Use of processing fluid samples for longitudinal monitoring of PRRS virus in herds undergoing virus elimination.

This was an observational study that prospectively followed 29 breeding herds for 65 weeks in the U.S.A. that became infected with porcine reproductive and respiratory syndrome virus (PRRSv). The herds operated in a four-week batch farrowing system and adopted a load-close-expose strategy using a modified-live virus vaccine to achieve PRRSv stability. The purpose of this study was to describe time to stability (TTS) based on RT-qPCR testing for PRRSv RNA on processing fluid samples in herds undergoing PRRSv elimination, after implementing herd closure and mass exposure to a PRRS modified-live virus (MLV) vaccine. For the purpose of this study, stability was defined as consistently producing PRRSv-negative pigs. Study herds were monitored until two consecutive piglet batches tested PRRSv RT-qPCR negative, then 30 due-to-wean piglet sera from the second batch were tested for PRRSv RNA by RT-qPCR. Once the farm re-opened, sera from incoming naïve gilts were tested for anti-PRRSv antibodies by ELISA at 30- and 60-days post-entry to confirm negative status to PRRSv. Day zero was the day of whole-herd exposure to a commercial PRRS vaccine virus. Twenty-eight of 29 herds (96.55%) achieved TTS within the study period.

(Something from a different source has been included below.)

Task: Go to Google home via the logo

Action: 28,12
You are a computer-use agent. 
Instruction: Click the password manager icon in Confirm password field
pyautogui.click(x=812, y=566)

TTS ranged from 18 to 55 weeks with a median of 27 weeks. Serum from due-to-wean piglets was collected on 28 farms, of which 26 (92.85%) obtained PRRSv RT-qPCR-negative results on the first collection. At the end of the observational period, 16 sow farms successfully re-introduced PRRSv-naïve gilts with no detected serologic response. In conclusion, the median time to achieve TTS in breeding herds being operated in a four-week batch farrowing system undergoing PRRSv elimination using load-close-expose with attenuated virus vaccine was 27 weeks. Also, processing fluid-based monitoring of breeding herds under PRRS elimination was practical and reliable to assess PRRSv stability.